- **WHAT THE TASK ASKS**
Check each line of the material below for the word "under". State how many lines have it, and nothing more.
▼
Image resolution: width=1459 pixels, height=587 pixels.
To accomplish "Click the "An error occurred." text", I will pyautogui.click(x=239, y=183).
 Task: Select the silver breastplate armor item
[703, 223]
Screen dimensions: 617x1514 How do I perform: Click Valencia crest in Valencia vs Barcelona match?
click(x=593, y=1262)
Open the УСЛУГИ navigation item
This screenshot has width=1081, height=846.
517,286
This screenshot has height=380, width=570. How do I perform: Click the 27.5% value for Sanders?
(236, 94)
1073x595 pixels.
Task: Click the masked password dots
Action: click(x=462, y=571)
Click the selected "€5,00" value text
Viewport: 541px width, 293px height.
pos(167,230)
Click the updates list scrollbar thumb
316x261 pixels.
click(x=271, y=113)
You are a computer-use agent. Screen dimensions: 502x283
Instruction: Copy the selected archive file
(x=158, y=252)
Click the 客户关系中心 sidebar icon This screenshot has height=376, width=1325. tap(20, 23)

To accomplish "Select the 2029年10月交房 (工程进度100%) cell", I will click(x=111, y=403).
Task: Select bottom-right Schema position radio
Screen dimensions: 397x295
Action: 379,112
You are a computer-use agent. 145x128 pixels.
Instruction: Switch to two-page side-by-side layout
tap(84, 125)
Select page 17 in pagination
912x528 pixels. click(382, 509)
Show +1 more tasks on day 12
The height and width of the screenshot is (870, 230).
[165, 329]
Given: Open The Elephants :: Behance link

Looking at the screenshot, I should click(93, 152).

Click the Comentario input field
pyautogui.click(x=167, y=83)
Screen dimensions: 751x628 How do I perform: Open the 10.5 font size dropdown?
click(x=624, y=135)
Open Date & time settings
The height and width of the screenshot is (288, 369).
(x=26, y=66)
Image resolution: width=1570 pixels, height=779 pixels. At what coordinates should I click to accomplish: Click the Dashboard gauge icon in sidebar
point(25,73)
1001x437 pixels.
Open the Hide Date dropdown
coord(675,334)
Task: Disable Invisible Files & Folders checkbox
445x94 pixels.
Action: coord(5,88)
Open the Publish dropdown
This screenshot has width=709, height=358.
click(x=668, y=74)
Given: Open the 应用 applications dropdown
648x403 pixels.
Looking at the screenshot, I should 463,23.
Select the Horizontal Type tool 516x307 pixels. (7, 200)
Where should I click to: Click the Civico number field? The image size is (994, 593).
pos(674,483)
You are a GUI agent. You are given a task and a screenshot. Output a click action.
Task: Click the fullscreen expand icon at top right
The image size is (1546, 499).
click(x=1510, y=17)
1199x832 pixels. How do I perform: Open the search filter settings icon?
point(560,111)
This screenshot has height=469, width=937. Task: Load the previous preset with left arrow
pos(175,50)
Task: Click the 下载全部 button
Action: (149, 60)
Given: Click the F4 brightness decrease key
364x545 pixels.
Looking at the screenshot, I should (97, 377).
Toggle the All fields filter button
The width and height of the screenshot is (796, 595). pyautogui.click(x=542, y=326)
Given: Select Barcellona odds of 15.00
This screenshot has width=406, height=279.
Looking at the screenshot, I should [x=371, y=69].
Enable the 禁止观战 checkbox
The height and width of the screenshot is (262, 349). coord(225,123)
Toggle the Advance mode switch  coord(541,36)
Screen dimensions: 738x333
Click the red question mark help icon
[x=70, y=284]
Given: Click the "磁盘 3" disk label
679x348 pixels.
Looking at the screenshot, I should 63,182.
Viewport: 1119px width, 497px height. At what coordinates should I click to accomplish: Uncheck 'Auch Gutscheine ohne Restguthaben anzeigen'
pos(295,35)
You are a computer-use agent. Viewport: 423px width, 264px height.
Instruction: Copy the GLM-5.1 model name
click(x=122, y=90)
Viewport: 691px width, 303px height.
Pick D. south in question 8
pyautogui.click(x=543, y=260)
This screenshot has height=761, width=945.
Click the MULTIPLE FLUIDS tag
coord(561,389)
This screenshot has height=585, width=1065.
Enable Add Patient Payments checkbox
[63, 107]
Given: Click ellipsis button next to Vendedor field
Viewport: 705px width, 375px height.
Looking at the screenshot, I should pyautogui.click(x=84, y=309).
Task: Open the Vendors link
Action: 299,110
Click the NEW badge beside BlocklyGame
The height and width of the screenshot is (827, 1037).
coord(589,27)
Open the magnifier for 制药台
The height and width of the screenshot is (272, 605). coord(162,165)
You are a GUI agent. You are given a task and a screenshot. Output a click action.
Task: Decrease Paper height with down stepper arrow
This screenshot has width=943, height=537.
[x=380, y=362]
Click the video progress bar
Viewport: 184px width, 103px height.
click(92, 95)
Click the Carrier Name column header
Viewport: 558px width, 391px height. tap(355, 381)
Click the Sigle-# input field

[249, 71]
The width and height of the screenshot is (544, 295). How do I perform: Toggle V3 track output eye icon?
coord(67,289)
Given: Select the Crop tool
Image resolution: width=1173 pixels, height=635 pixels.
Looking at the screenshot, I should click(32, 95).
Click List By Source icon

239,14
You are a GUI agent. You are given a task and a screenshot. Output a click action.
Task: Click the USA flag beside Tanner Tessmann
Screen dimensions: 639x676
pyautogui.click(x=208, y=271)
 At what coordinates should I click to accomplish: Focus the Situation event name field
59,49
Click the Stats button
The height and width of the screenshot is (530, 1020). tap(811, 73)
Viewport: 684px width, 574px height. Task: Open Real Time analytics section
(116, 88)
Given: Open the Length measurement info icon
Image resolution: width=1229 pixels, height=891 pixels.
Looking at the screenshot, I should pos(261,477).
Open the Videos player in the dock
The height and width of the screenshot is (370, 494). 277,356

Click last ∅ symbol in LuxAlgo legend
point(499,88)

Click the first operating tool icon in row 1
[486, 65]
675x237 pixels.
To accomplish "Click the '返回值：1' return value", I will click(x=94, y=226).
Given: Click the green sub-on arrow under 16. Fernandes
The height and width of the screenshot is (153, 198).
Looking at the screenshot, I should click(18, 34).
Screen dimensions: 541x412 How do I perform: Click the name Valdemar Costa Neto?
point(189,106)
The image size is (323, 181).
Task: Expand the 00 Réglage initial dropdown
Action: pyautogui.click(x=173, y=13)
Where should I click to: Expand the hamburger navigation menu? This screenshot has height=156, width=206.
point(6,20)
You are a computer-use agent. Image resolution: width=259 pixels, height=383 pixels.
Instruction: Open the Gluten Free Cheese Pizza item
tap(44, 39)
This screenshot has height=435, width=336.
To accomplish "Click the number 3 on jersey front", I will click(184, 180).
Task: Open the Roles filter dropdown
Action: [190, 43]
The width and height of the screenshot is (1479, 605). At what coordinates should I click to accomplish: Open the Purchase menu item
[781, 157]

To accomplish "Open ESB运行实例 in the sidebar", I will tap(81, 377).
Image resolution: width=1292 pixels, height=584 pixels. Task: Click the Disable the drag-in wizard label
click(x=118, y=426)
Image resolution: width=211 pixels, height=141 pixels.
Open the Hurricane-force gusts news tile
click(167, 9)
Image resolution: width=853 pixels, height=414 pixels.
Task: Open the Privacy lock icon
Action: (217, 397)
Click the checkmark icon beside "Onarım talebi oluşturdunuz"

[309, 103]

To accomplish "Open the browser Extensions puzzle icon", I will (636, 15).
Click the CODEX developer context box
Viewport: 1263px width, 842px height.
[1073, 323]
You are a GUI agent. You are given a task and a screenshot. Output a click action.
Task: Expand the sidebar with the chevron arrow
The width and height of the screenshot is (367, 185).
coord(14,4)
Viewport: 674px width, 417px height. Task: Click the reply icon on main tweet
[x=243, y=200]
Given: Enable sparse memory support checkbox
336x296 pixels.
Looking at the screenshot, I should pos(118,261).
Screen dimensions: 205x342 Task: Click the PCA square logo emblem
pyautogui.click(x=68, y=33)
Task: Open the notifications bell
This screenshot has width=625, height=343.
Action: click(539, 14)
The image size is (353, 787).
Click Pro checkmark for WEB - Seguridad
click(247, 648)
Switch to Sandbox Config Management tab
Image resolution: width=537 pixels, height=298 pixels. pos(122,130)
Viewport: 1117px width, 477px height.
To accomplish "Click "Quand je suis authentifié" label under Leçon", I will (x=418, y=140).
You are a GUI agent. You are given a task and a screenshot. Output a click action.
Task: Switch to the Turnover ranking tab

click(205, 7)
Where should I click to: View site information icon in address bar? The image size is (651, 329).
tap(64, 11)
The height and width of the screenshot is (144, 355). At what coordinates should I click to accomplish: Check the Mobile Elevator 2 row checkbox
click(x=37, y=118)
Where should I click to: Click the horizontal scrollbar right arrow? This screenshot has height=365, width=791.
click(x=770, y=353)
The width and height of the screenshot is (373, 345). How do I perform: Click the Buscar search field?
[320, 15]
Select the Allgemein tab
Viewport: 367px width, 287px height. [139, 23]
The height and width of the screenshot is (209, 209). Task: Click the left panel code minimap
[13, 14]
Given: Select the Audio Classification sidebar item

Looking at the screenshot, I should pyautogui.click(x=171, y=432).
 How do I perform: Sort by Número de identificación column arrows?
▲
- **TASK ANSWER**
2